I am not familiar with this product. Does it have estrogen in it? Is this spay incontinence you're talking about? I've had a female dog that had that issue and my son's dog has that issue off and on...where there isn't enough estrogen to tighten up that sphincter muscle. Estrogen is what gives that muscle on the urethra the ability to tighten. So, I don't know about any herbal things. I've just used a prescription for my Lab and my son's dog that experienced that. You might ask a vet about this product or the ingredients. Maybe there is some kind of natural estrogen type stuff. Best of luck.


----------



## ericwd9 (Jun 13, 2014)

"Natural" does not always mean "good" In fact most all products labeled with "natural" are either not natural or in any event not effective. It is a marketing strategy to increase sales to people who have become convinced that "drugs" are bad for you and herbs are good for you. Many herbs are useful in therapies. Eg. the bark of the white willow was used for many years as an anti-inflammatory pain killer. Later Bayer patented aspirin. Aspirin is the active ingredient in the willow bark. Aspirin does not cause nausea in most people but willow bark does because of unwanted collateral ingredients.
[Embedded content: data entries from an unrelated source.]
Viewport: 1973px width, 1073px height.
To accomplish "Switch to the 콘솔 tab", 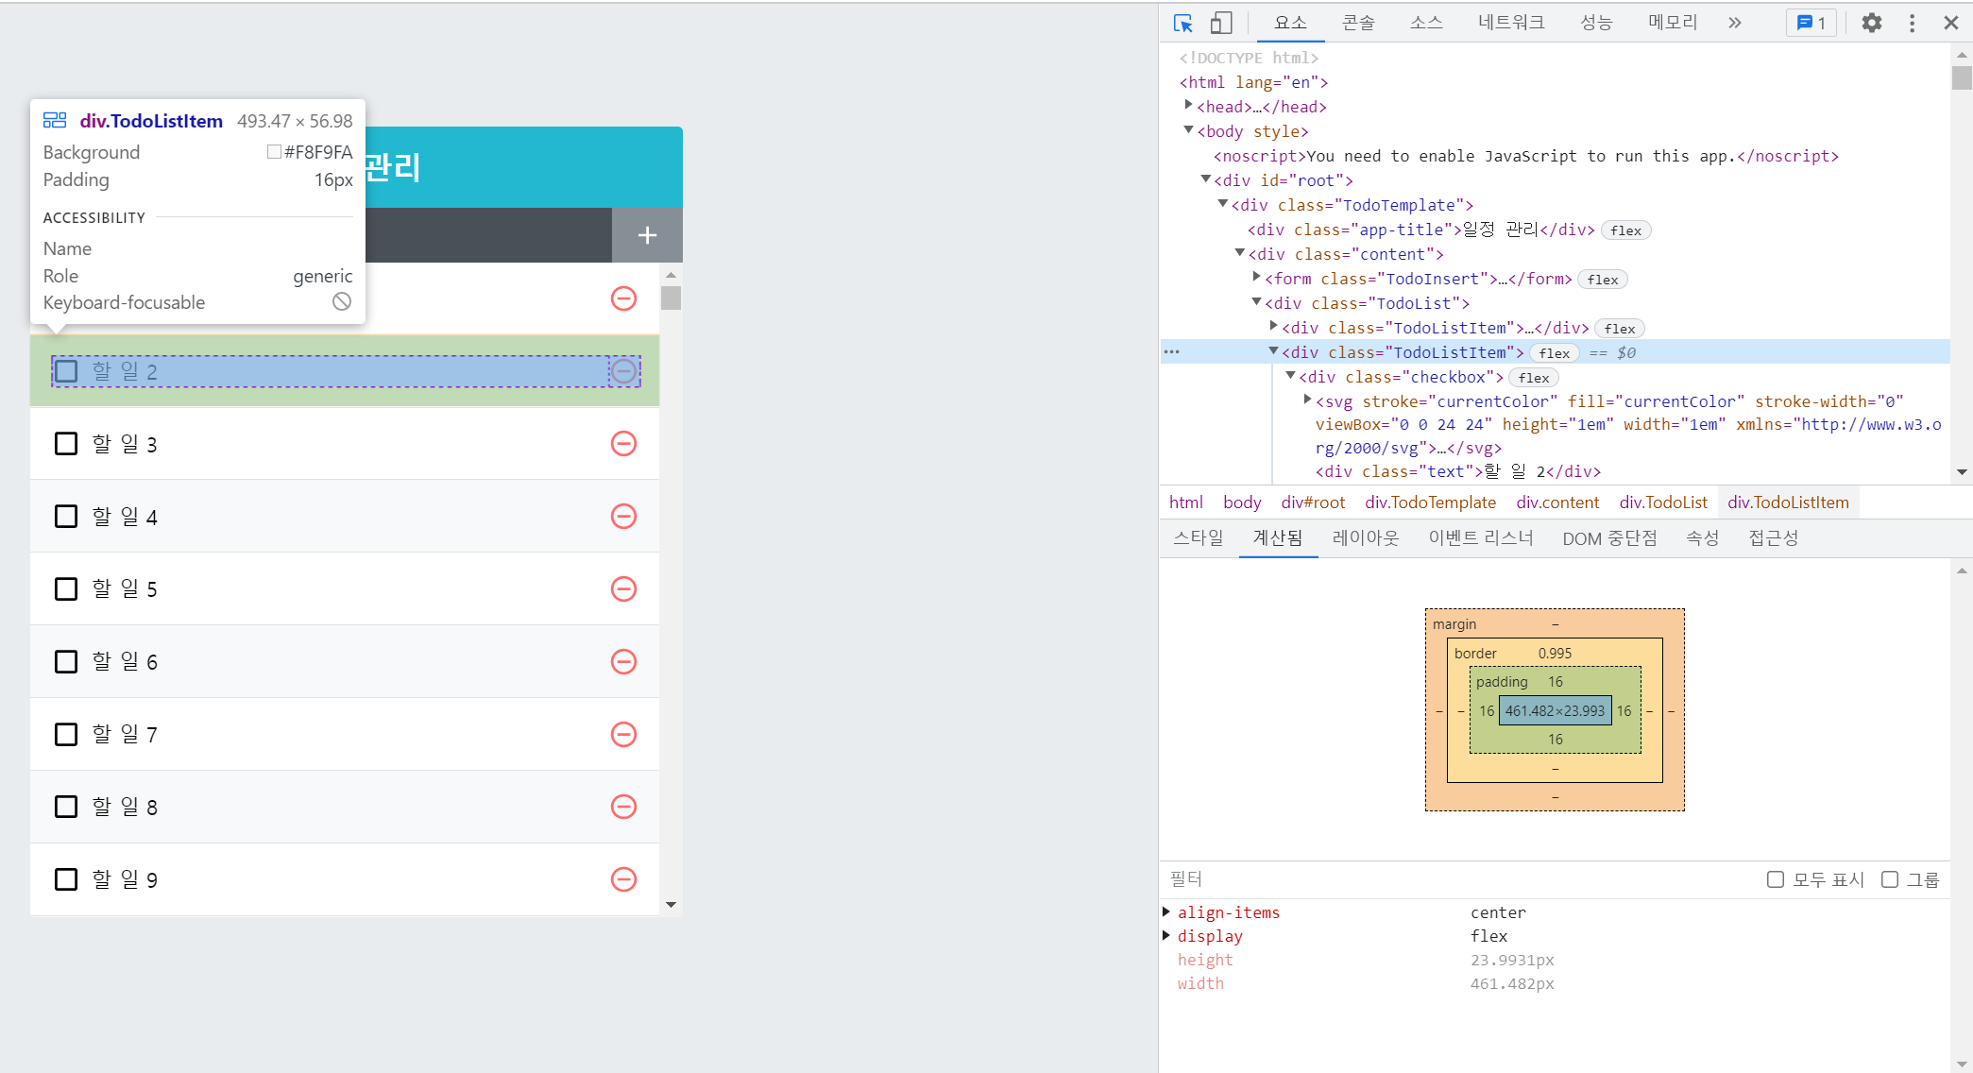I will click(1358, 23).
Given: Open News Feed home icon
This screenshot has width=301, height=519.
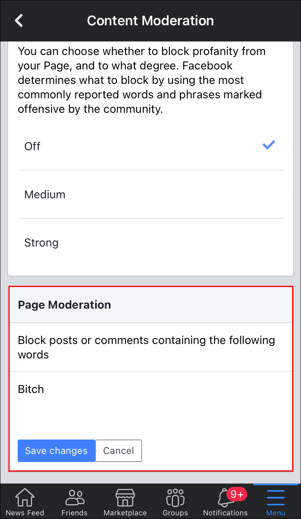Looking at the screenshot, I should pos(25,497).
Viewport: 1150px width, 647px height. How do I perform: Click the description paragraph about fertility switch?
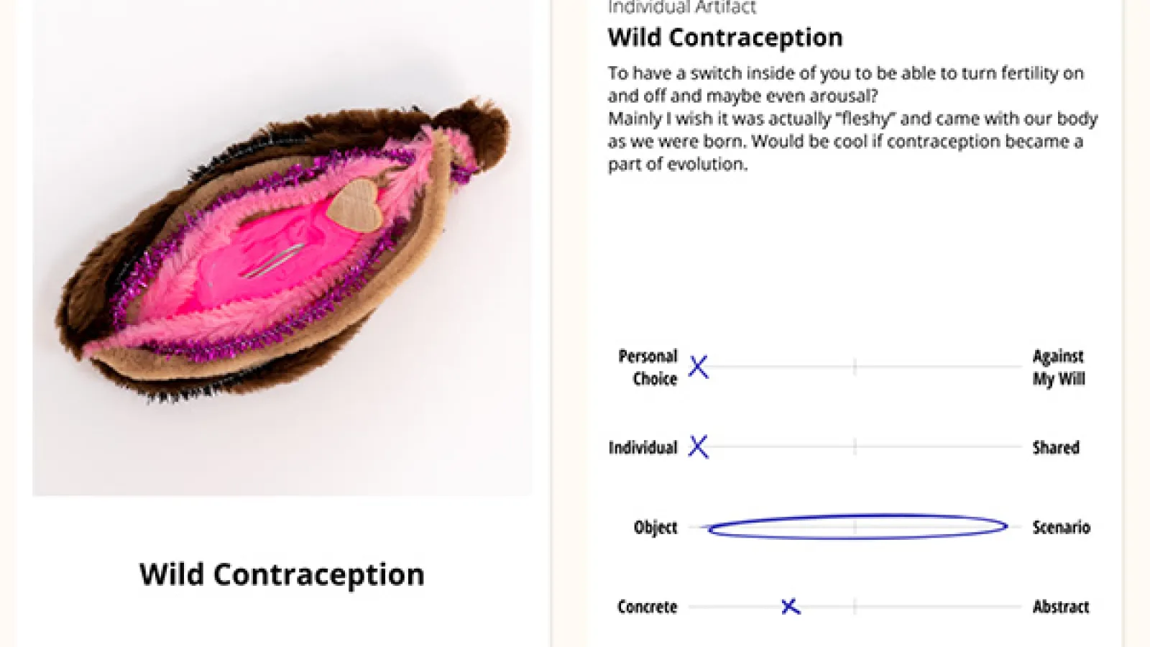point(852,119)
You might feel better using "natural" products" but in most cases they will have little or no efficacy, cost more and can even be dangerous.
Eric.


----------



## Jan Ann (Jul 7, 2014)

Poodlebeguiled said:


> I am not familiar with this product. Does it have estrogen in it? Is this spay incontinence you're talking about? I've had a female dog that had that issue and my son's dog has that issue off and on...where there isn't enough estrogen to tighten up that sphincter muscle. Estrogen is what gives that muscle on the urethra the ability to tighten. So, I don't know about any herbal things. I've just used a prescription for my Lab and my son's dog that experienced that. You might ask a vet about this product or the ingredients. Maybe there is some kind of natural estrogen type stuff. Best of luck.



Thanks for your reply.
This product has Pumpkin Seed,Rehmannia Root, Wild Yam , Soy Protein Concentrate, Saw Palmetto Extract, Cranberry Extract and Vitamin c. They say it takes 4 to 6 weeks to work. We will see.


----------



## Poodlebeguiled (May 27, 2013)

Well, hopefully it will do the trick. Some herbs, as long as they're not harmful or have worse side effects than they fix are indeed useful in medicine. After all, many of our medicines come from natural plant things. But like Eric said, sometimes they can do harm. But as we know, many pharmaceutical drugs can do major harm. Anyhow, I had good luck with the Rx for my Lab and my son's dog. Let us know how this stuff works after the six weeks. It will be interesting.


----------



## Jan Ann (Jul 7, 2014)

Poodlebeguiled said:


> Well, hopefully it will do the trick. Some herbs, as long as they're not harmful or have worse side effects than they fix are indeed useful in medicine. After all, many of our medicines come from natural plant things. But like Eric said, sometimes they can do harm. But as we know, many pharmaceutical drugs can do major harm. Anyhow, I had good luck with the Rx for my Lab and my son's dog. Let us know how this stuff works after the six weeks. It will be interesting.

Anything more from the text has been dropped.